_Exercise material_
— BEGIN —
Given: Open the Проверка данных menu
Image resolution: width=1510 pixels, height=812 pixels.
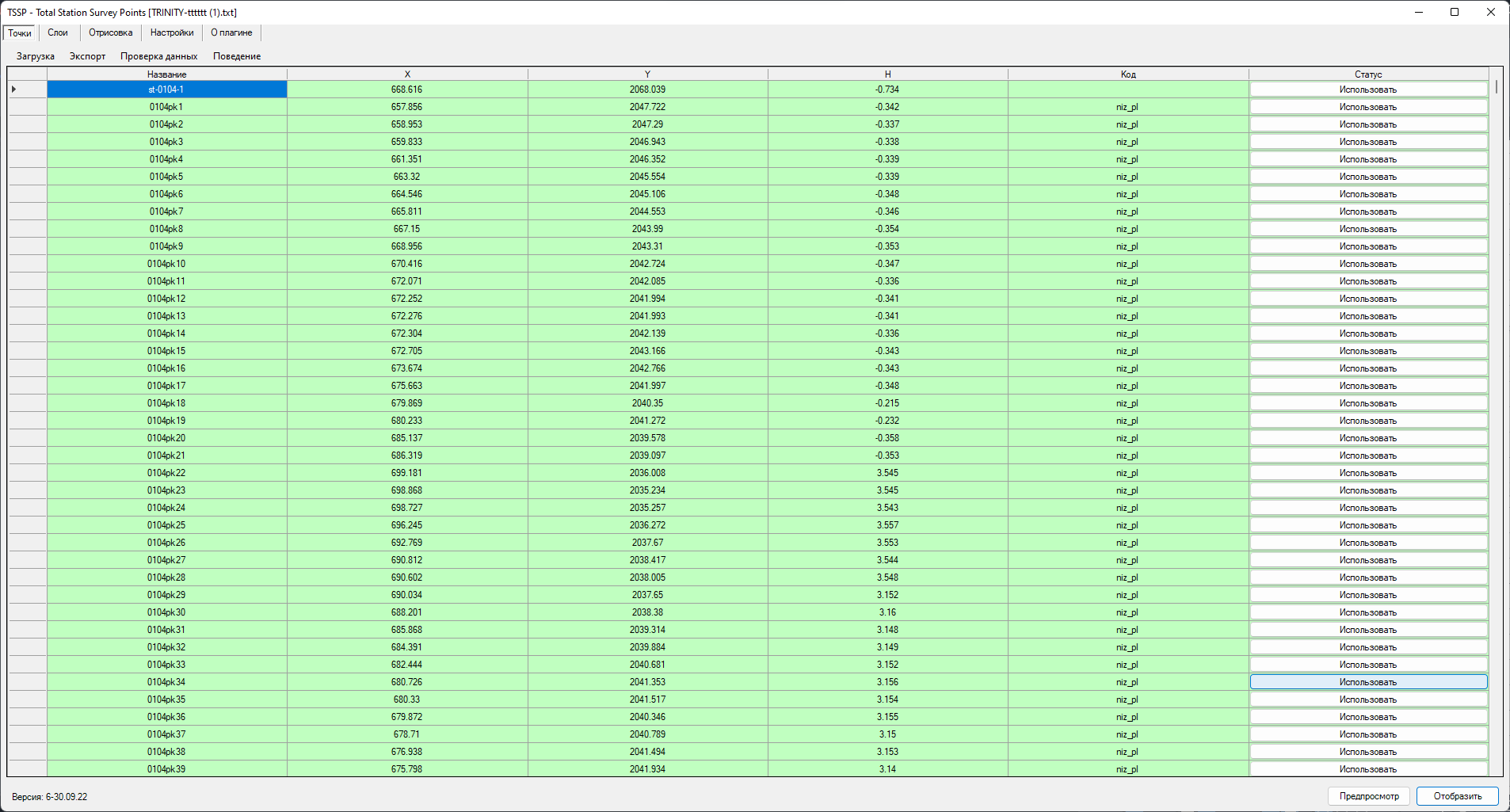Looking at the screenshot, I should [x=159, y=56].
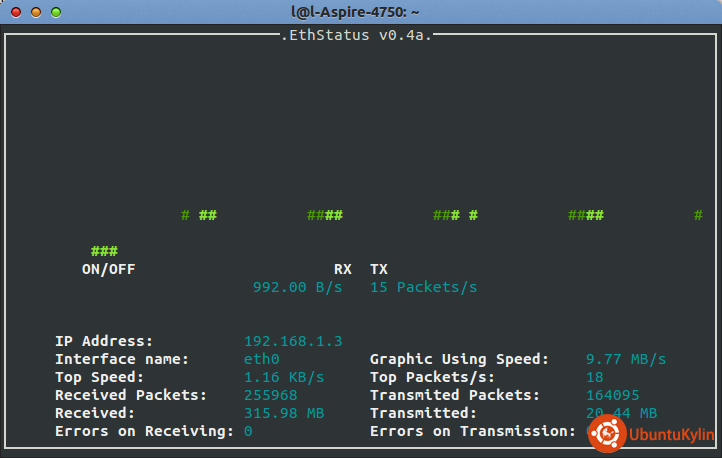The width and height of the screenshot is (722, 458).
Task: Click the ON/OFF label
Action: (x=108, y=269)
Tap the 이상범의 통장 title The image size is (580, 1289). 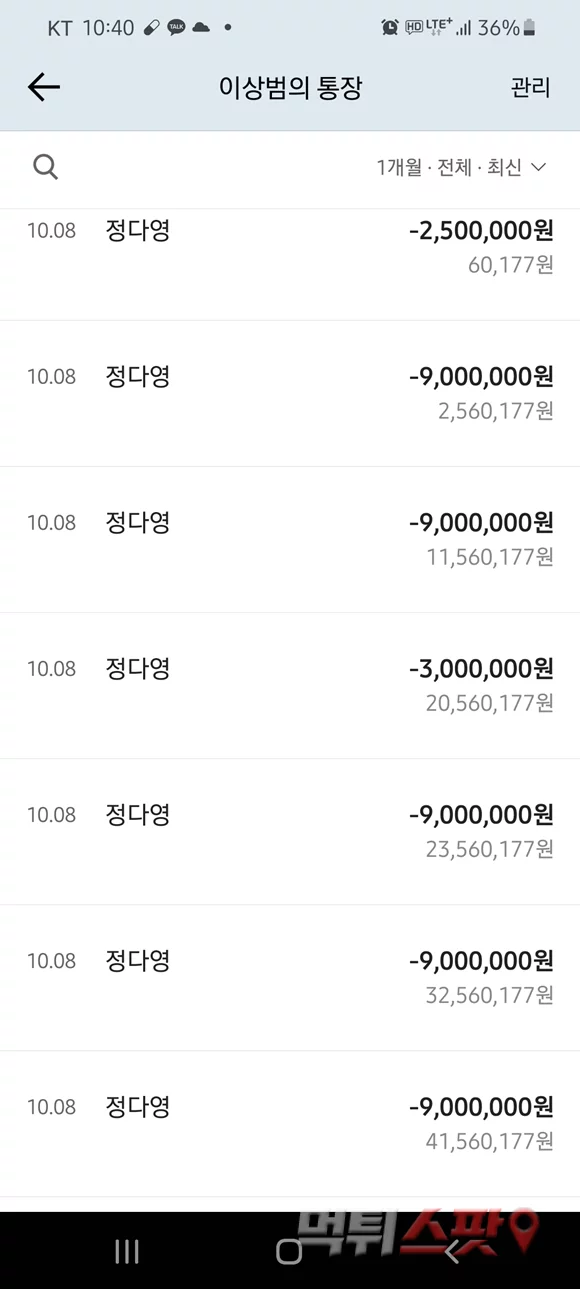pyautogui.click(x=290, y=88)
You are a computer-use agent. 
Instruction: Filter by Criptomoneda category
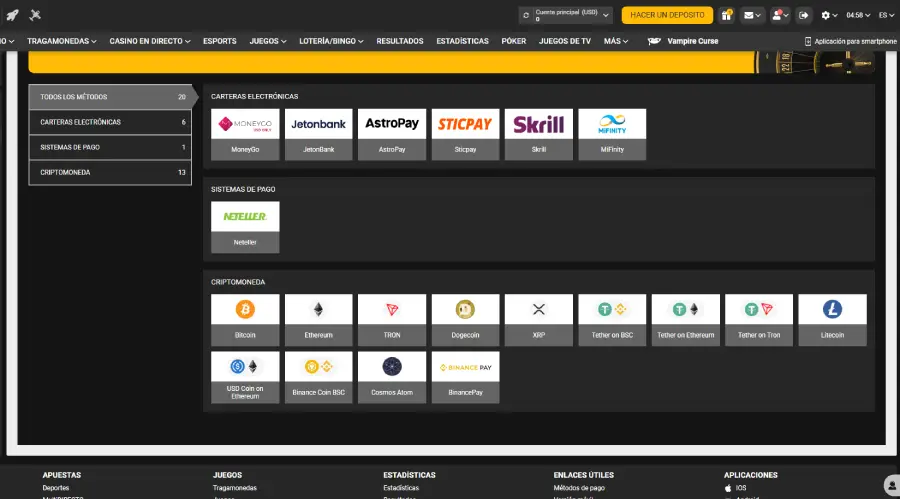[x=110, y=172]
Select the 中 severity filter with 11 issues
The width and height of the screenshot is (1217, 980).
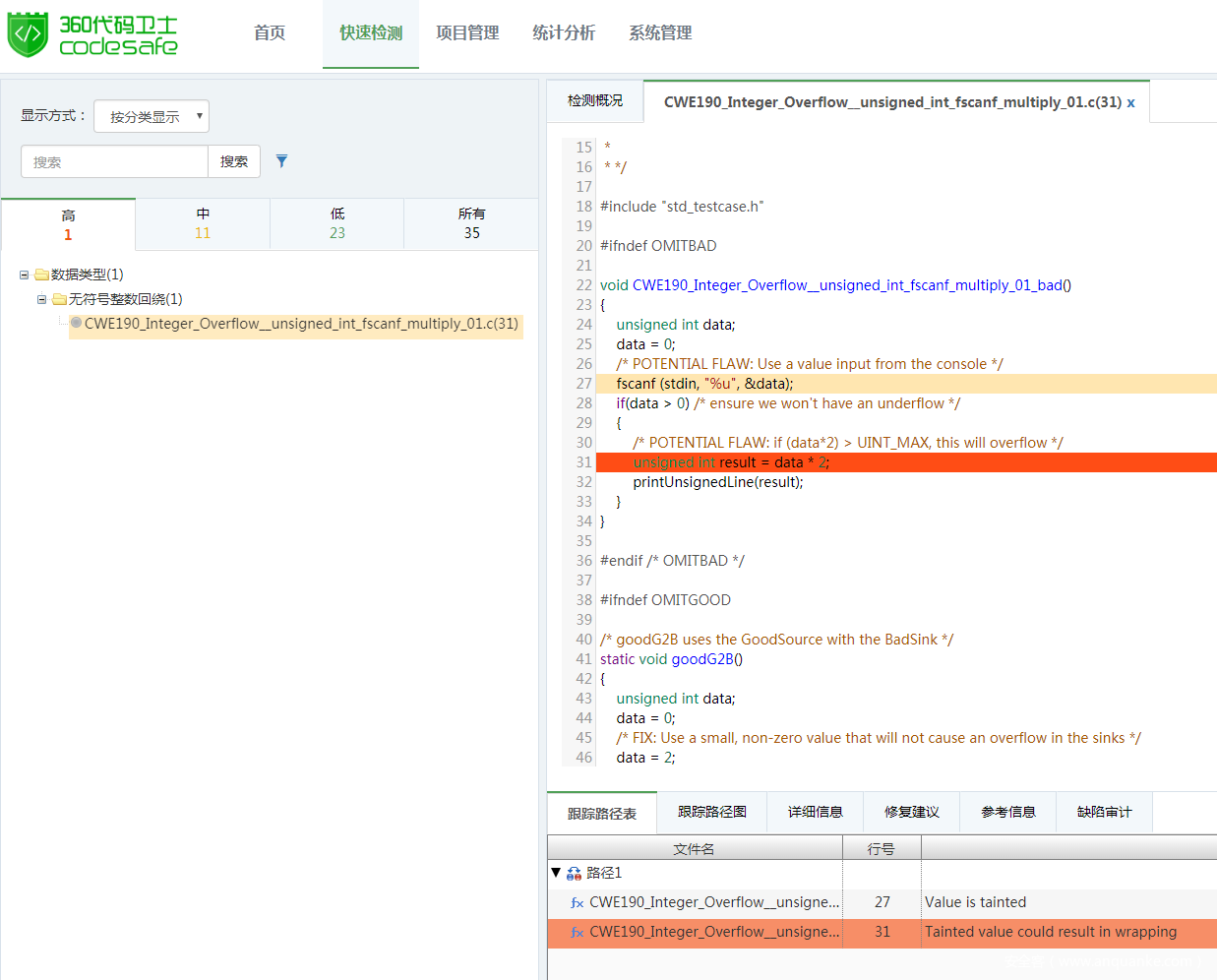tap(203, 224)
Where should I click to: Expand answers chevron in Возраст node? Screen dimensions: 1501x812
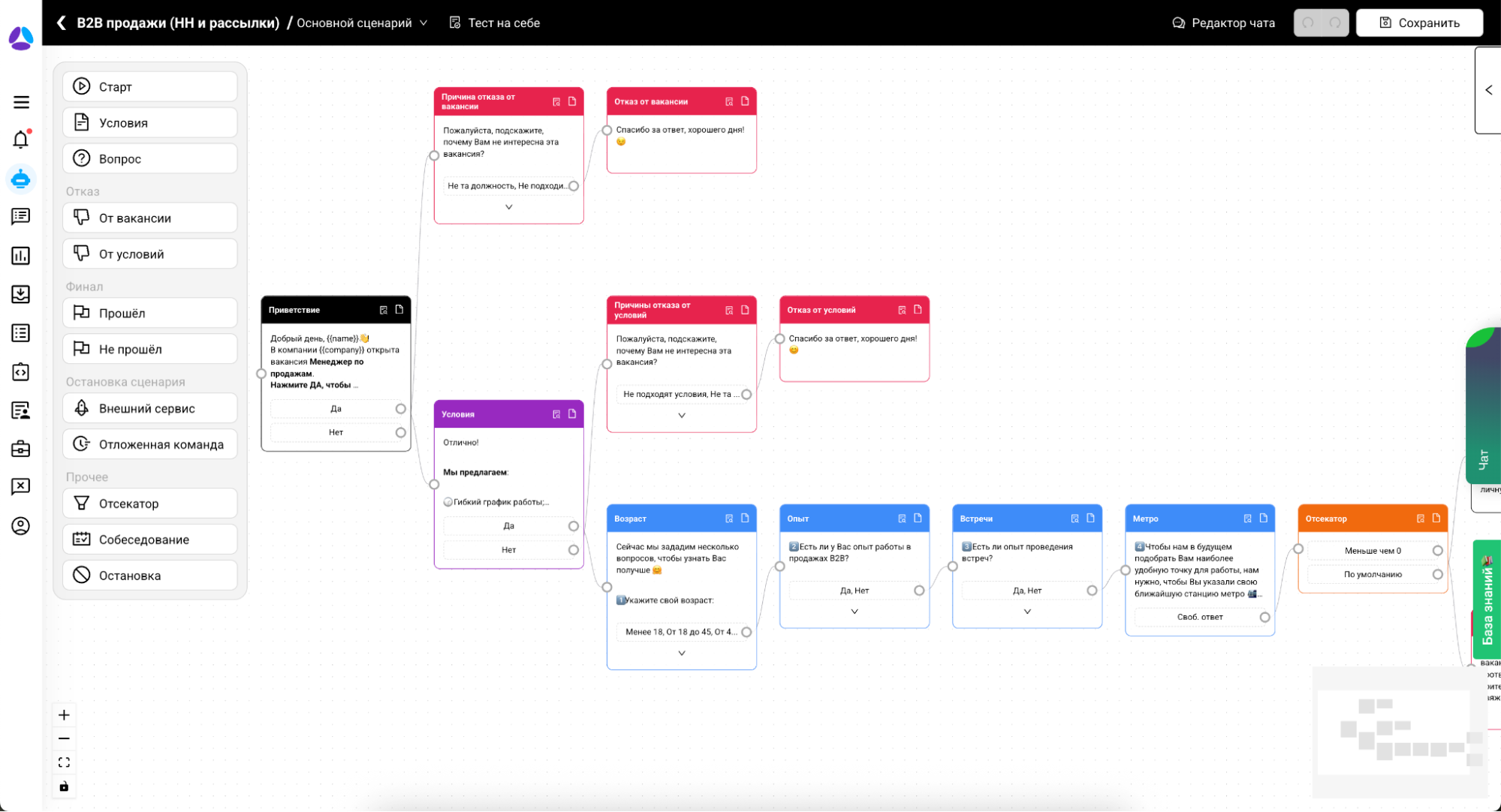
— END —
_Exercise details_
Lay out the stretch from the line containing "Select the 中 severity filter with 11 issues" through the end of the records as a JSON list of strings, one string per line, skipping blank lines. Leave the pictures out.

_Completed exercise_
[
  "Select the 中 severity filter with 11 issues",
  "The width and height of the screenshot is (1217, 980).",
  "tap(203, 224)",
  "Where should I click to: Expand answers chevron in Возраст node? Screen dimensions: 1501x812"
]